Quick question regarding globbing in python.

I have a directory of files that go 'sync_0001.tif', 'sync_0002.tif', ... , 'sync_2400.tif'. I'd like to obtain 3 subset lists of those files: 1 for the first 800 files, second 800 files, and last 800 files. The only problem is the 0's before the numbers. I can't figure out the right way to glob and obtain those lists. The third list is easy because there are no 0's padding any of those files (s3=glob.glob('sync_[1601-2400].tif').
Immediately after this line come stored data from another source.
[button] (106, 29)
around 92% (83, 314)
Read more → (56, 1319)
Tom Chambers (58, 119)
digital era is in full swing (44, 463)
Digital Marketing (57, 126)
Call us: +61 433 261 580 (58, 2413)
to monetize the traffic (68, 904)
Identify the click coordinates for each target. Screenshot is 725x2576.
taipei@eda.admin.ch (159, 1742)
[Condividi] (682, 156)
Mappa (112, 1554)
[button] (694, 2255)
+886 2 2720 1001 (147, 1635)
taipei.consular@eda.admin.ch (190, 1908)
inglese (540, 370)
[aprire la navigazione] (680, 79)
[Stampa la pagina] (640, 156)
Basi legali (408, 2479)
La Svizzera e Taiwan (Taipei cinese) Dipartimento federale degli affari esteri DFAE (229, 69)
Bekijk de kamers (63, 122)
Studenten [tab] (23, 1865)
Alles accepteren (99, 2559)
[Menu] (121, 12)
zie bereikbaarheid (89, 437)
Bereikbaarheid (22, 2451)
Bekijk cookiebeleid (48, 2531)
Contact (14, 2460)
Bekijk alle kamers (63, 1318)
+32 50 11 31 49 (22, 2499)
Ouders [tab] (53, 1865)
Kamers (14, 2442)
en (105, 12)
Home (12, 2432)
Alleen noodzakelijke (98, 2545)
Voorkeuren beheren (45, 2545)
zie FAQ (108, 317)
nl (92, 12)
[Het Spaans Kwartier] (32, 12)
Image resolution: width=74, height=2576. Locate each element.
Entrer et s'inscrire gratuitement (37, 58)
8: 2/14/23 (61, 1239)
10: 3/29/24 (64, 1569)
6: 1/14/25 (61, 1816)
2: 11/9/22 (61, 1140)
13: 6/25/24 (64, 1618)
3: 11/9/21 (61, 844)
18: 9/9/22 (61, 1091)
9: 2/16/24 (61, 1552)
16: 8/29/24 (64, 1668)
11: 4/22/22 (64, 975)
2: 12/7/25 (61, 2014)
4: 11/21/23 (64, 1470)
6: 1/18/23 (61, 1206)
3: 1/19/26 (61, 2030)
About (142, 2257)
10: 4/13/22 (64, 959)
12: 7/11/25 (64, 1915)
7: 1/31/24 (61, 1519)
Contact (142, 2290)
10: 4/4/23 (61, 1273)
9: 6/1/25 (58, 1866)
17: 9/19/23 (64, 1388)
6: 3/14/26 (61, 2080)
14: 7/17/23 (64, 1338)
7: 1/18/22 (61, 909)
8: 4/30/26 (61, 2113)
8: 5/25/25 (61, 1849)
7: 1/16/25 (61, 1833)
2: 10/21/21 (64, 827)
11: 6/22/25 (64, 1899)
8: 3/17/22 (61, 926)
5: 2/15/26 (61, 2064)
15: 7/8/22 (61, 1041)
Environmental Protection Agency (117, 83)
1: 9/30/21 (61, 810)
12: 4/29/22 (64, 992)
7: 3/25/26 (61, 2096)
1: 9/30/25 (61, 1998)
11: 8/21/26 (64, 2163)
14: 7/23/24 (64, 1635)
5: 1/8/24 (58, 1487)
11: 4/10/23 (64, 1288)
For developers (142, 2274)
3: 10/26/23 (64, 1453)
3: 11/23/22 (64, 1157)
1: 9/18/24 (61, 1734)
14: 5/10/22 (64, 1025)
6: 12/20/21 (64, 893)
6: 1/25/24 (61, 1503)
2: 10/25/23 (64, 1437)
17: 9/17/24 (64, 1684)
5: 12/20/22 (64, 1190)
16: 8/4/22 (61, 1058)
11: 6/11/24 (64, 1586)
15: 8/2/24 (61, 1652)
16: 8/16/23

The other two are trickier because the number of 0's out front varies.

I tried this, but got 'bad character range,' I'm guessing because of the 0's:

s1 = glob.glob('sync_' + '{[0001-0009], [0010-0099], [0100-0800]}' + '.tif')
s2 = glob.glob('sync_' + '{[0801-0999], [1000-1600]}' + '.tif')

I then tried moving the 0's out front like so, but got an empty list:

s1 = glob.glob('sync_' + '{000[1-9], 00[10-99], 0[100-800]}' + '.tif')

What's the best way to achieve these three lists? I'm starting to think I have the whole glob thing wrong, so if someone could shed some light that would be great. Thanks!


Solution

  • The fnmatch module underpinning the glob.glob() function is not nearly sophisticated enough for your task.

    Just grab all filenames and partition them after sorting:

    filenames = sorted(glob.glob('sync_[0-9][0-9][0-9][0-9].tif'))
    

    This works because your numbers are padded and can thus be sorted lexicographically. Then partition them:

    s1 = [f for f in filenames if 0 < int(f[5:9]) <= 800]
    s2 = [f for f in filenames if 800 < int(f[5:9]) <= 1600]
    s3 = [f for f in filenames if 1600 < int(f[5:9]) <= 2400]
    

    The directory I/O will be the slowest here anyway. You can make this all a little more efficient by looping just once and swapping what you append to:

    target = s1 = []
    s2 = []
    s3 = []
    for f in filenames:
        num = int(f[5:9])
        if num > 800:
            target = s2
        elif num > 1600:
            target = s3
        target.append(f)
    

    but for a task like this sticking to the simpler list comprehensions is just fine too.